*Exercise details:*
Could you copy out the rows below word for word, everything from the line containing "Task: Add a new destination with plus icon" down to the line containing "[x=23, y=172]", with both of those lines included? Leave the pictures out of your copy.
━━━━━ The input ━━━━━
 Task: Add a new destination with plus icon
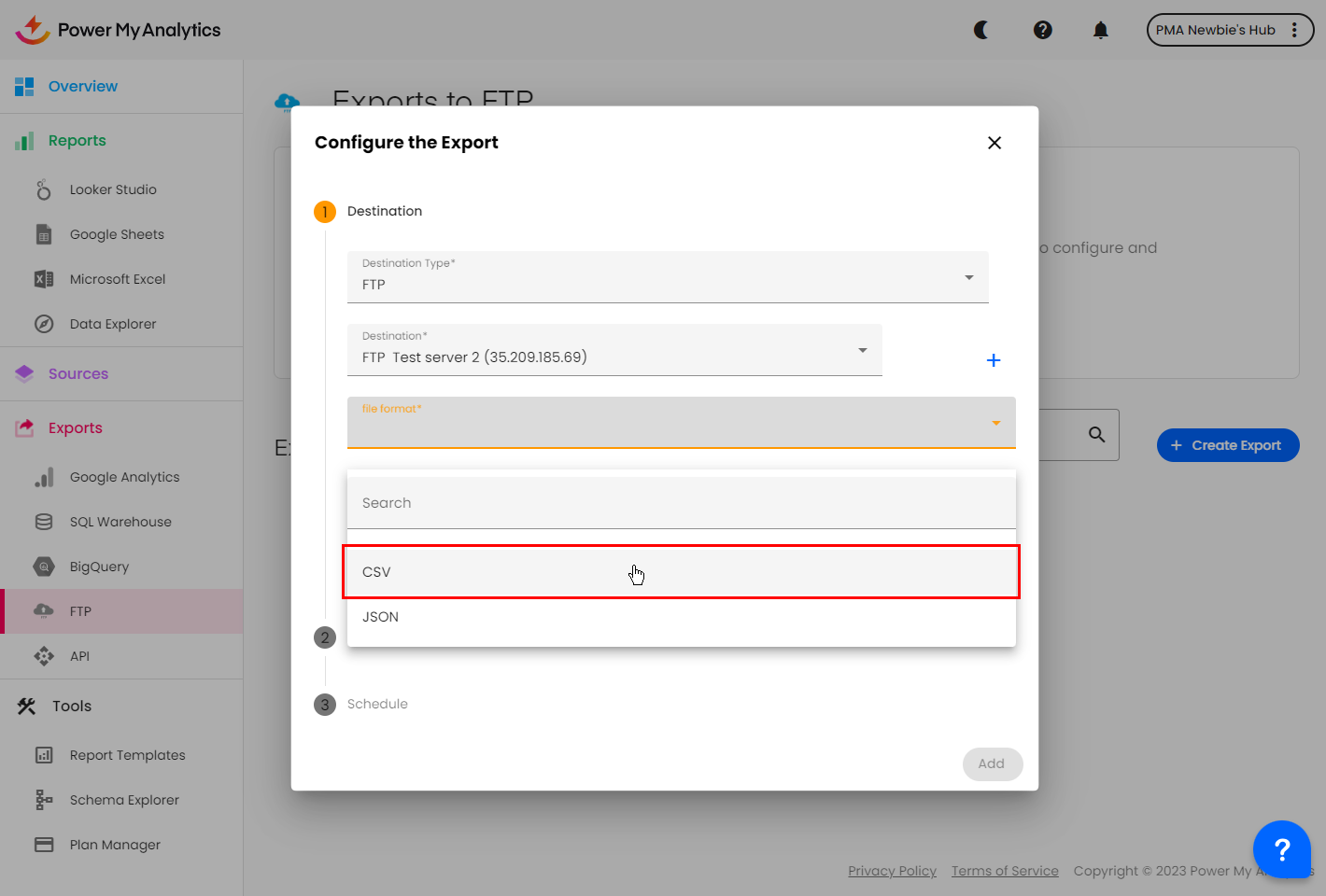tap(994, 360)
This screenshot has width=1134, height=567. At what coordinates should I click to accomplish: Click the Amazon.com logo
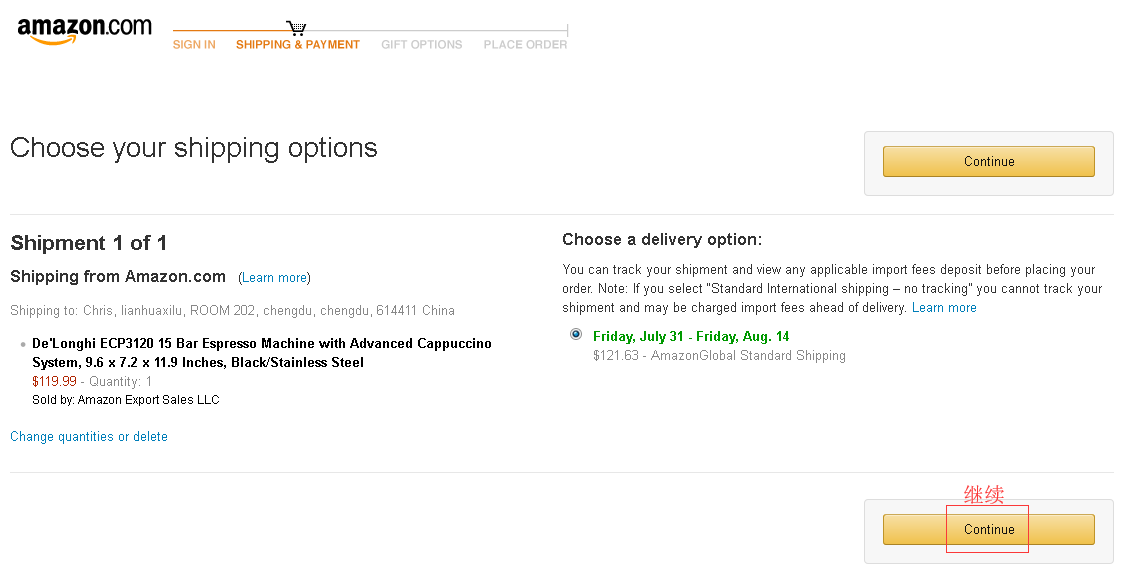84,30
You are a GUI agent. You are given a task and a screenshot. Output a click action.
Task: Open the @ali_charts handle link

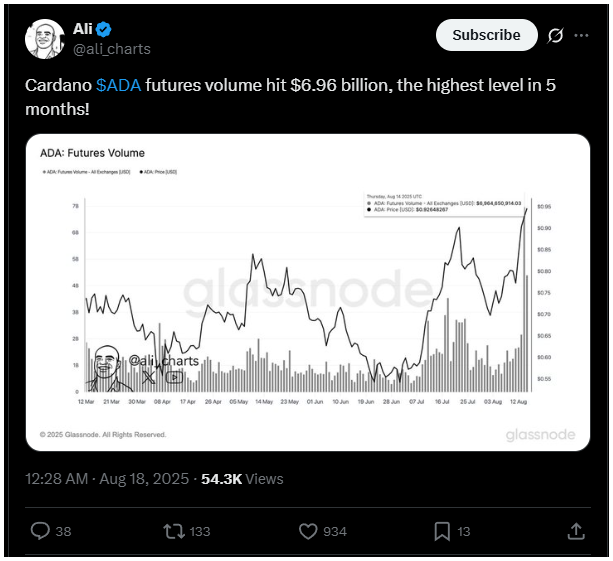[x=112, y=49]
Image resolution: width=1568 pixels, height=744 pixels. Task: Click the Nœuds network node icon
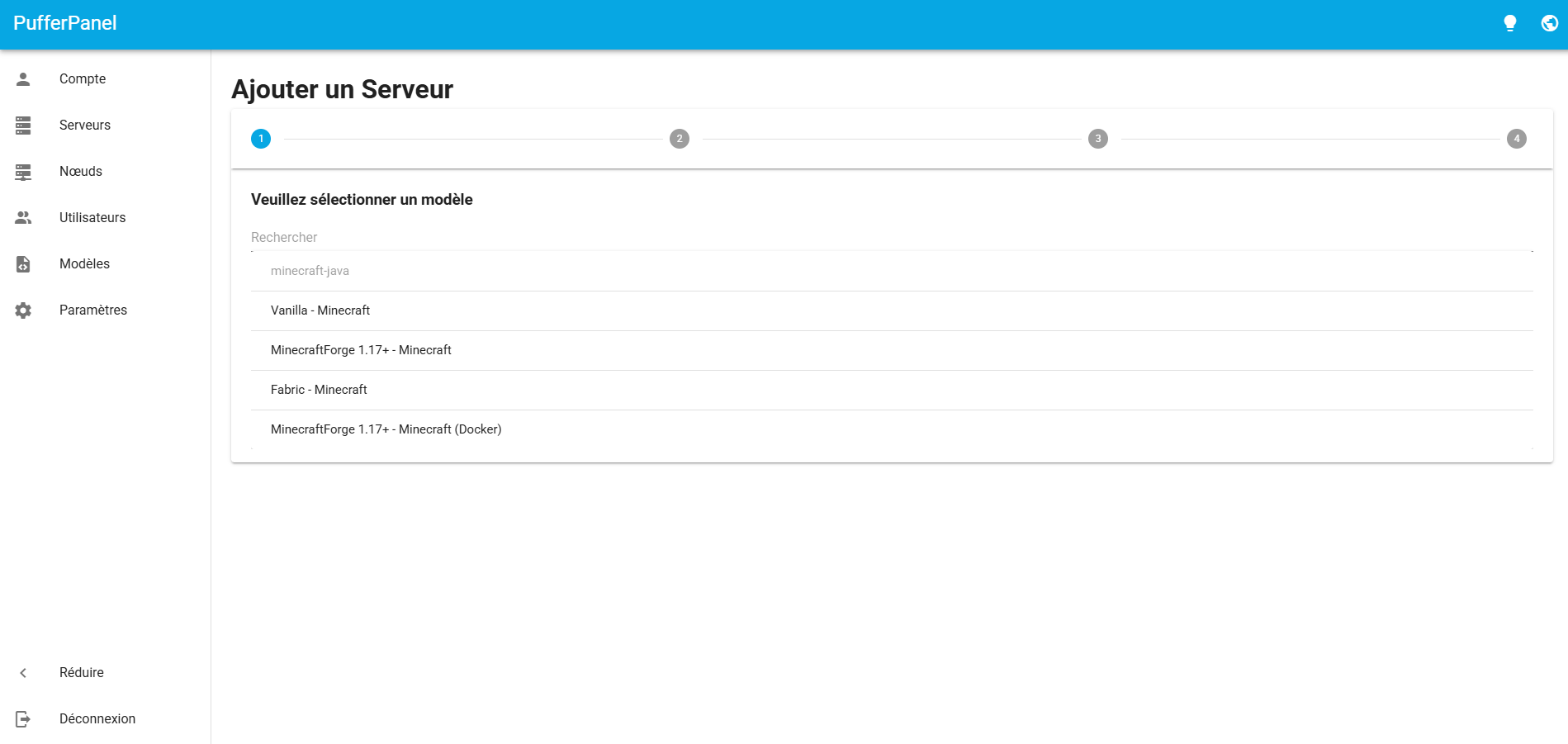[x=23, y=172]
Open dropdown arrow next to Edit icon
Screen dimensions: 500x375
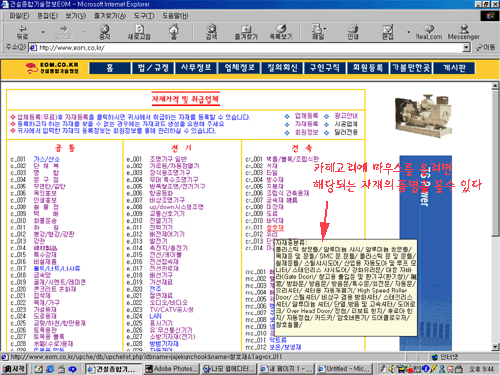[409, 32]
━━━━━
━━━━━ The input ━━━━━
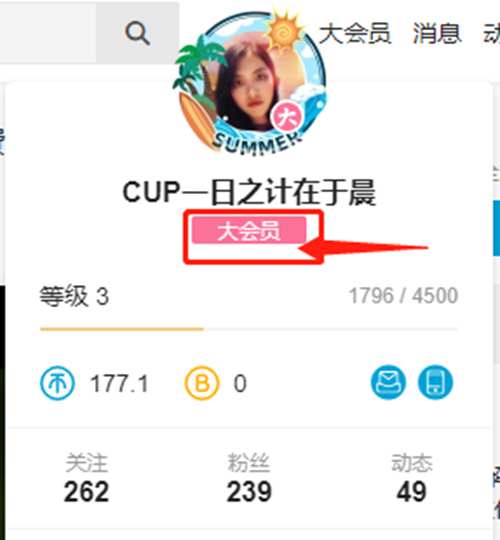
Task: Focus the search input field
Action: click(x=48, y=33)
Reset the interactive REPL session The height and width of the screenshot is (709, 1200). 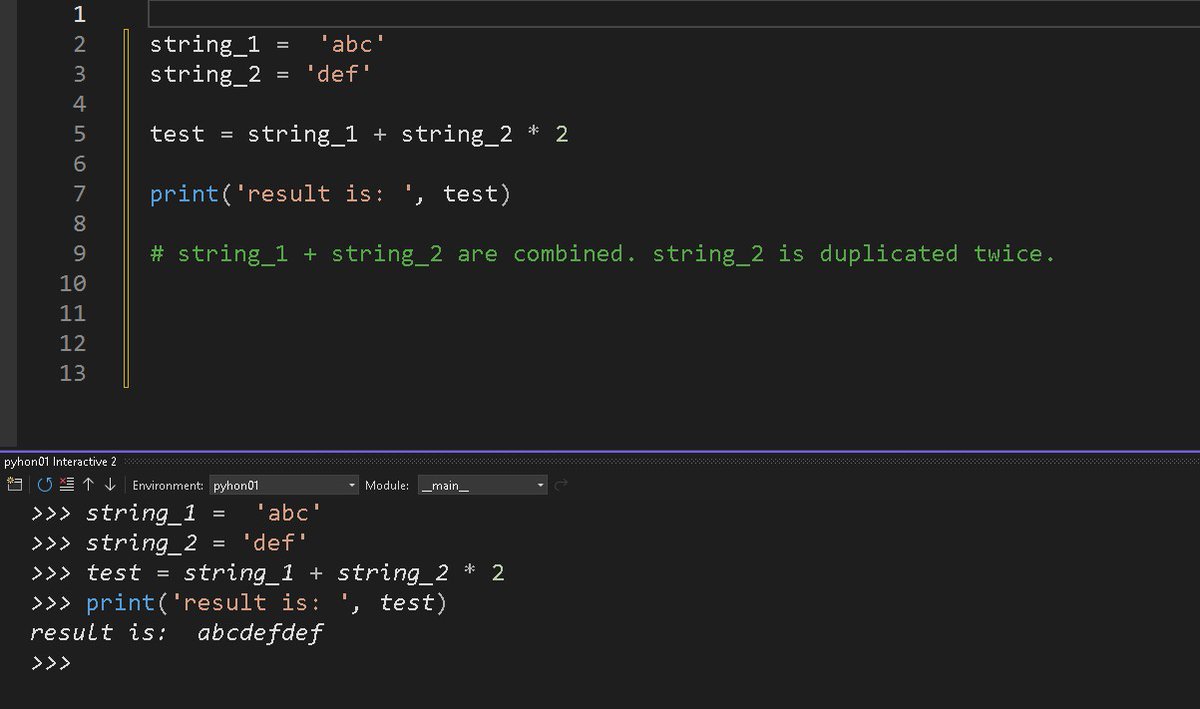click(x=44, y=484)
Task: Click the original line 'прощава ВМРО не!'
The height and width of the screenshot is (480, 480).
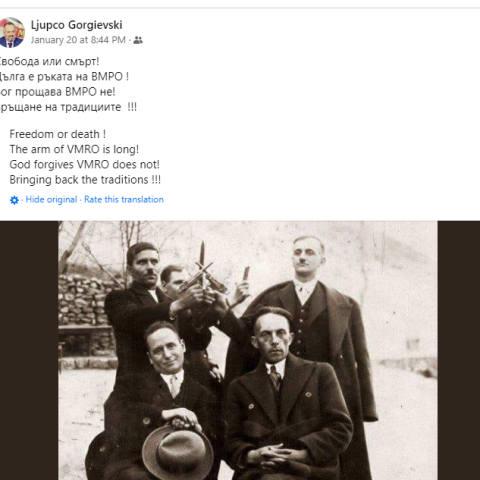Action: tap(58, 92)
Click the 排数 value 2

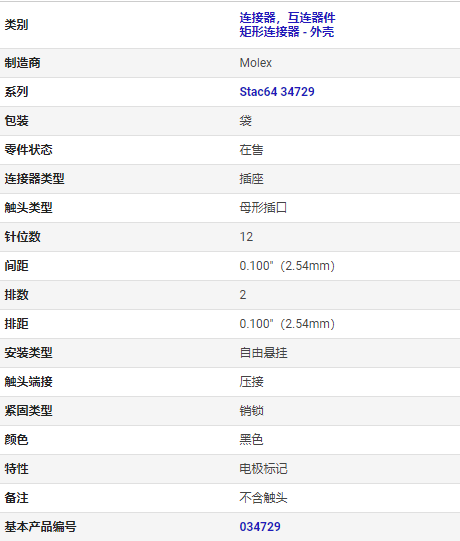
━━━━━
━━━━━ The input ━━━━━
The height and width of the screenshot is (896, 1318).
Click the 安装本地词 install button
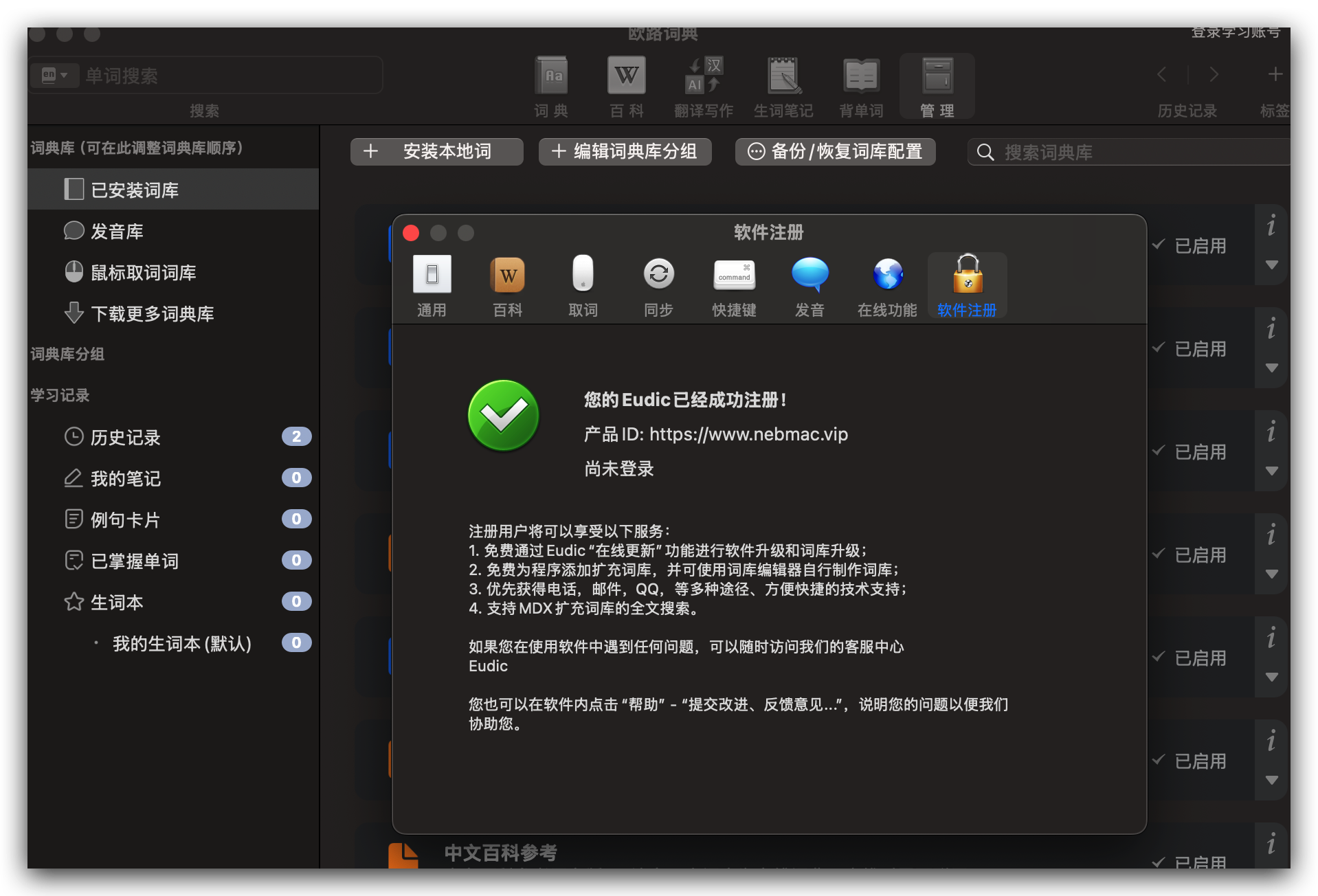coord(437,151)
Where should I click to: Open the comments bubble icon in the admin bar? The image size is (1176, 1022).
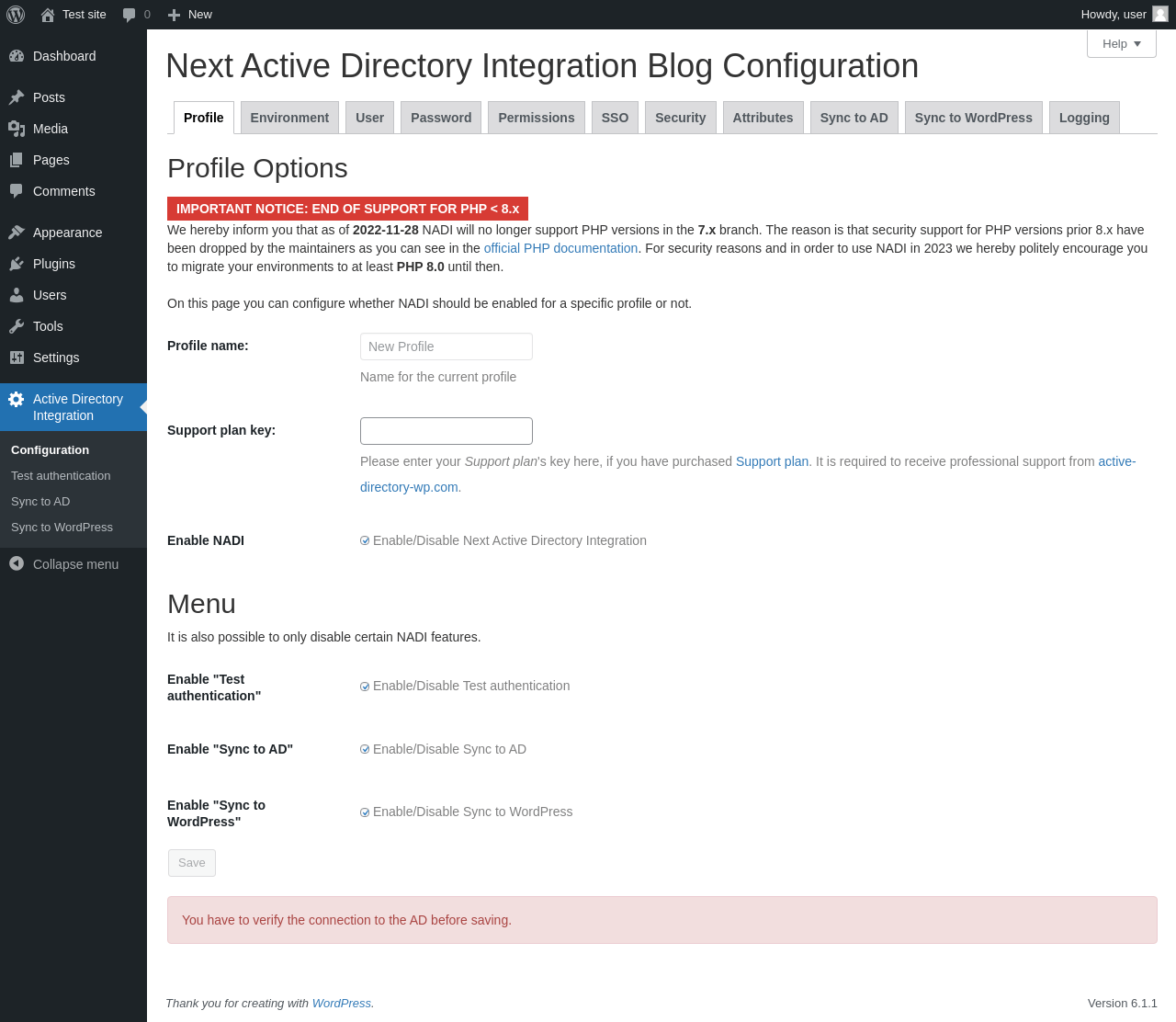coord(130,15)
━━━━━
*Final result:*
 Task: Add a new destination with plus icon
tap(994, 360)
This screenshot has width=1134, height=567. At what coordinates should I click to accomplish: Click the Amazon.com logo
84,30
You are a GUI agent. You are given a task and a screenshot. Output a click action.
Task: Open the @ali_charts handle link

[x=112, y=49]
Image resolution: width=1568 pixels, height=744 pixels. Task: Click the Nœuds network node icon
[x=23, y=172]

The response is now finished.